JAKARTA - Penangkapan Pemimpin Myanmar Aung San Suu Kyi dan Presiden Myanmar Win Myint, serta sejumlah tokoh politik Liga Nasional untuk Demokrasi (NLD) oleh Militer Myanmar pada Senin 1 Februari dinihari menuai kecaman.

Mengumumkan pengambilalihan kekuasaan, militer selanjutnya menyebut menyebut Jenderal Senior Min Aung Hlaing sebagai pemimpin sementara dan memberlakukan keadaan darurat selama setahun.

Seperti dilansir Reuters, kudeta militer di Myanmar bukanlah hal aneh, mengingat lebih dari 50 tahun militer berkuasa di negeri tersebut, tepatnya sejak kudeta yang dipimpin oleh Jenderal Ne Win tahun 1962. 

Tahun 2008, digelarlah Referendum Konstitusi Burma dengan target untuk demokratisasi politik Myanmar. Militer Myanmar pun 'memiliki' partai yang bernama Union Solidarity and Development Party. Sebagai perancang Konsitutsi Myanmar tahun 2008, militer punya hak istimewa. 
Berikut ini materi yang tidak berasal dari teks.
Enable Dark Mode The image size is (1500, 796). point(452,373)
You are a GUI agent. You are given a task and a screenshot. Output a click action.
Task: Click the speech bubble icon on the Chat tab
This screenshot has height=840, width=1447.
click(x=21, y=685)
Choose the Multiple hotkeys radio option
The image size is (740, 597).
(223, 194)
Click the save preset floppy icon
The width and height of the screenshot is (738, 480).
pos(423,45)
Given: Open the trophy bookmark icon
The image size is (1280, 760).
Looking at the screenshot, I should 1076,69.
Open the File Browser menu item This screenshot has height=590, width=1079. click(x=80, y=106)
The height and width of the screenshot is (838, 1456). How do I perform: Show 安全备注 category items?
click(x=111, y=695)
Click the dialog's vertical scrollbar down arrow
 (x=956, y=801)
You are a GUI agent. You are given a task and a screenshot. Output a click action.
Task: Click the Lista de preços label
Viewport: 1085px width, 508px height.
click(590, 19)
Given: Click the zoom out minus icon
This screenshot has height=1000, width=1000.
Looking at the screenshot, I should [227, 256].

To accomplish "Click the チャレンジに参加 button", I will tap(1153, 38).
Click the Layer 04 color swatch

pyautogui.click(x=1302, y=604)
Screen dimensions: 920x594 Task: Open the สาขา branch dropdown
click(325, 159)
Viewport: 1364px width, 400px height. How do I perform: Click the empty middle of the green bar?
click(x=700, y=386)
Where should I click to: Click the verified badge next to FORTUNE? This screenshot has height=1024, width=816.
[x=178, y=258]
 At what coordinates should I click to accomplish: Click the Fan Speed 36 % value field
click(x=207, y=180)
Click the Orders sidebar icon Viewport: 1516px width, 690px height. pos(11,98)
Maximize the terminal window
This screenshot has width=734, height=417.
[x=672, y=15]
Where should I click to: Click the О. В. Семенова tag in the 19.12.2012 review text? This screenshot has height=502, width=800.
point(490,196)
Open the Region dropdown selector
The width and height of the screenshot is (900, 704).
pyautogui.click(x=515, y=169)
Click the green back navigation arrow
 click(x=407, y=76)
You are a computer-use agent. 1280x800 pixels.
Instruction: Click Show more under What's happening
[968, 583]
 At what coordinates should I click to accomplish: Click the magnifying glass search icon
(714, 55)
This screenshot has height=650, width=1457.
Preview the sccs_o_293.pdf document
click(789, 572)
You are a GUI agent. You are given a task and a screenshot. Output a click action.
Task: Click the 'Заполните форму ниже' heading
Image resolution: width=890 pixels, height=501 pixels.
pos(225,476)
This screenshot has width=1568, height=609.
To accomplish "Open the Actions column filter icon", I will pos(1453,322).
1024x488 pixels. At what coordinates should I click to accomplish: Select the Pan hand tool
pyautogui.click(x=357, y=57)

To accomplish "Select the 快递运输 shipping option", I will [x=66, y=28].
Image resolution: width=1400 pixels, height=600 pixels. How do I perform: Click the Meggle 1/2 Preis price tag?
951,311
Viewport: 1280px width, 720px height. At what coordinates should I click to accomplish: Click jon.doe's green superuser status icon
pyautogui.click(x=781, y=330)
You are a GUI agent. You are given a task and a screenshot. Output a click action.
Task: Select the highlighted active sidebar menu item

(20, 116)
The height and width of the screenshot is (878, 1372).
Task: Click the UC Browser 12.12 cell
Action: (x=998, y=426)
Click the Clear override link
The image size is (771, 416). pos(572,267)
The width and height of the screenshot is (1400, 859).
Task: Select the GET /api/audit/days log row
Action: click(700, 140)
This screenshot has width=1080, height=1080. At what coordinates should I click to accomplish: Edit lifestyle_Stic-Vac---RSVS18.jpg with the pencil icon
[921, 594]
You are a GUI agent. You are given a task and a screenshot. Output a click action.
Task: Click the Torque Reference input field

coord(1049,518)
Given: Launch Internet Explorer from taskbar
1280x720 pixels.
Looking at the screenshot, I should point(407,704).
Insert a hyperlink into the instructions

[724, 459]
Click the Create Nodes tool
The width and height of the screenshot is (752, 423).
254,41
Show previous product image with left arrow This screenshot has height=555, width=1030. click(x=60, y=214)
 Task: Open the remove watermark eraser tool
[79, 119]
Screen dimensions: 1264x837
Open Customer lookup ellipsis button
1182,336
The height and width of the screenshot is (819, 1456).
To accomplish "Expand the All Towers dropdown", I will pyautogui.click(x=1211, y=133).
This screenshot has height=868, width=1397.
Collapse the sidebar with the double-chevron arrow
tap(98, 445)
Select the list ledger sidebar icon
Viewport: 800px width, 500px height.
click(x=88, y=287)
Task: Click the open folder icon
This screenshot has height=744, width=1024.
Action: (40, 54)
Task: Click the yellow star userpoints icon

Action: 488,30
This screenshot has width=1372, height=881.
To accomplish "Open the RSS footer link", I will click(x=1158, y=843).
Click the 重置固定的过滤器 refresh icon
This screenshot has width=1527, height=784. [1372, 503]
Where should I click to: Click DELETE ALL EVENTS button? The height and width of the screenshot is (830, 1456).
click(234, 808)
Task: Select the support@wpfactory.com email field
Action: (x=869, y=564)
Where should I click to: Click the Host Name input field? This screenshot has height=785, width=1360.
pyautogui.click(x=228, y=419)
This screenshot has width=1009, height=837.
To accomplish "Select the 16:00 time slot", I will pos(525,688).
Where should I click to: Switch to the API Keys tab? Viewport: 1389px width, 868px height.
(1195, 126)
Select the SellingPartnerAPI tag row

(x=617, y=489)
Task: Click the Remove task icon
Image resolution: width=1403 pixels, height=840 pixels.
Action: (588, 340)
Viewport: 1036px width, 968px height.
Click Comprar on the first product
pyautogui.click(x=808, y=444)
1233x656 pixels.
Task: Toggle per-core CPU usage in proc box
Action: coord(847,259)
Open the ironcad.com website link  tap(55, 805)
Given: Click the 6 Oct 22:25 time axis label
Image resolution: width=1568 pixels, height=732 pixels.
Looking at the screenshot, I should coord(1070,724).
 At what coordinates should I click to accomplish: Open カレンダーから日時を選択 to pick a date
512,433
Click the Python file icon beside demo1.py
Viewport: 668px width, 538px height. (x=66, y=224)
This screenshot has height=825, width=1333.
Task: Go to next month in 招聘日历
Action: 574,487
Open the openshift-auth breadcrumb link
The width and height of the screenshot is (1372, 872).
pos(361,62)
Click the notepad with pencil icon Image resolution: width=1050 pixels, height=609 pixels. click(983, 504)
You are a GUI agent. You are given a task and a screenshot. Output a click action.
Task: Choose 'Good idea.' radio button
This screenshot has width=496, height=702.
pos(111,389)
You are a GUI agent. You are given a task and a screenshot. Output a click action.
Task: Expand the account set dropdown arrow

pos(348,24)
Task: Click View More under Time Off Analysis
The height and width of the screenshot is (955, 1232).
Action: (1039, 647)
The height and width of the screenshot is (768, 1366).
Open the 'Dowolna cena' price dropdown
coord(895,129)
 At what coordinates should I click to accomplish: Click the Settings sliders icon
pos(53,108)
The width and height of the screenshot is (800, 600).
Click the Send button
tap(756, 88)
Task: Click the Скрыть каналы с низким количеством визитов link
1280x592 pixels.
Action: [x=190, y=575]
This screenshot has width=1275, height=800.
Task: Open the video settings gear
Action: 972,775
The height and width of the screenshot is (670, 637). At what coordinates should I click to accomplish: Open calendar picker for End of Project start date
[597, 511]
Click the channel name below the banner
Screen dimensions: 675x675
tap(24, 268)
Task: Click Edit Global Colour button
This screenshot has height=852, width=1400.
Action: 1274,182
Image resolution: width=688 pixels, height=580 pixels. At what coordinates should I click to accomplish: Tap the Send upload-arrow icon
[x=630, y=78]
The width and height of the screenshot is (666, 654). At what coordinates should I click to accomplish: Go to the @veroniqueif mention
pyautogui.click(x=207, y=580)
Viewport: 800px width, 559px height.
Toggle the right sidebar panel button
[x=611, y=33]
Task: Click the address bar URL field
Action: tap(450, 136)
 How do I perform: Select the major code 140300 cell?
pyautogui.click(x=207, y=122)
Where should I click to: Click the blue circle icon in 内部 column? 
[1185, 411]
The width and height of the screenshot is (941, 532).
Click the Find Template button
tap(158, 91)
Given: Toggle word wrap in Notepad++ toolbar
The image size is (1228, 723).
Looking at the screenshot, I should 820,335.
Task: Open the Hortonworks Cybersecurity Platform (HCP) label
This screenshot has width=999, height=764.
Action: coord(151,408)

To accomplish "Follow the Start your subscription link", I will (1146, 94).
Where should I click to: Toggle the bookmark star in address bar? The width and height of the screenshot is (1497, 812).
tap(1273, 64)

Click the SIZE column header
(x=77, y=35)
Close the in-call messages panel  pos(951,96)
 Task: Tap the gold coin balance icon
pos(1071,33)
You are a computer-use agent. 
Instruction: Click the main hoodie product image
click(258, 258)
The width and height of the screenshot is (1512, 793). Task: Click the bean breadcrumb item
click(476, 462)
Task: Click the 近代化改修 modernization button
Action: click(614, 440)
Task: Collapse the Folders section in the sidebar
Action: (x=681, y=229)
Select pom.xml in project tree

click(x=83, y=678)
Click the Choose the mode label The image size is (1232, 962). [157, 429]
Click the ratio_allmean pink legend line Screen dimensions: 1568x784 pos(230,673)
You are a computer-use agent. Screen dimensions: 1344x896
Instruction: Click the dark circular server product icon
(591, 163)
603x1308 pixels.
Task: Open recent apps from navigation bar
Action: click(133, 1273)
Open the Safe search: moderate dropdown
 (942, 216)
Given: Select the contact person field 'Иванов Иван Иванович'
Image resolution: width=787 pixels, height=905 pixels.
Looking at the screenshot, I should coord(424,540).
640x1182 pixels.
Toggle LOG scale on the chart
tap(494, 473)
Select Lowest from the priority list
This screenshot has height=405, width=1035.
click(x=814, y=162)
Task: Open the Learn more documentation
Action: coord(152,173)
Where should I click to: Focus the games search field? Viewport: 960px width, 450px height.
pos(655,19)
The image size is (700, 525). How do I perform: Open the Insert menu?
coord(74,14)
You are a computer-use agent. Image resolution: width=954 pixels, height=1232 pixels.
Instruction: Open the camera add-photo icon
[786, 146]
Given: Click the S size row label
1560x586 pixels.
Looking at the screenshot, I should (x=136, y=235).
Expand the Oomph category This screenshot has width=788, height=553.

Untuk mengabadikan peran politiknya, mereka memiliki kuota 25 persen dari kursi parlemen, tanpa dipilih dan di luar kursi partai. Ini didukung dengan wewenang untuk melakukan veto jika ada kebijakan yang tidak menguntungkan. 

Pimpinan militer berhak menentukan Menteri Pertahanan, Menteri Dalam Negeri dan Menteri Perbatasan. Ada juga klausul yang memungkinkan militer untuk melakukan 'kudeta' berdasarkan ketentuan, militer bisa mengambil alih kekuasaan jika demokrasi dianggap mati. 

Konstitusi Myanmar menggaris bawahi, pengambil alihan kekuasaan oleh Panglima Tertinggi Militer hanya dapat dilakukan dalam keadaan genting, yang dapat menyebabka kehilangan kekuasaan berdaulat dan perpecahan bangsa. Namun, kondisi darurat ini harus dinyatakan oleh Presiden Sipil.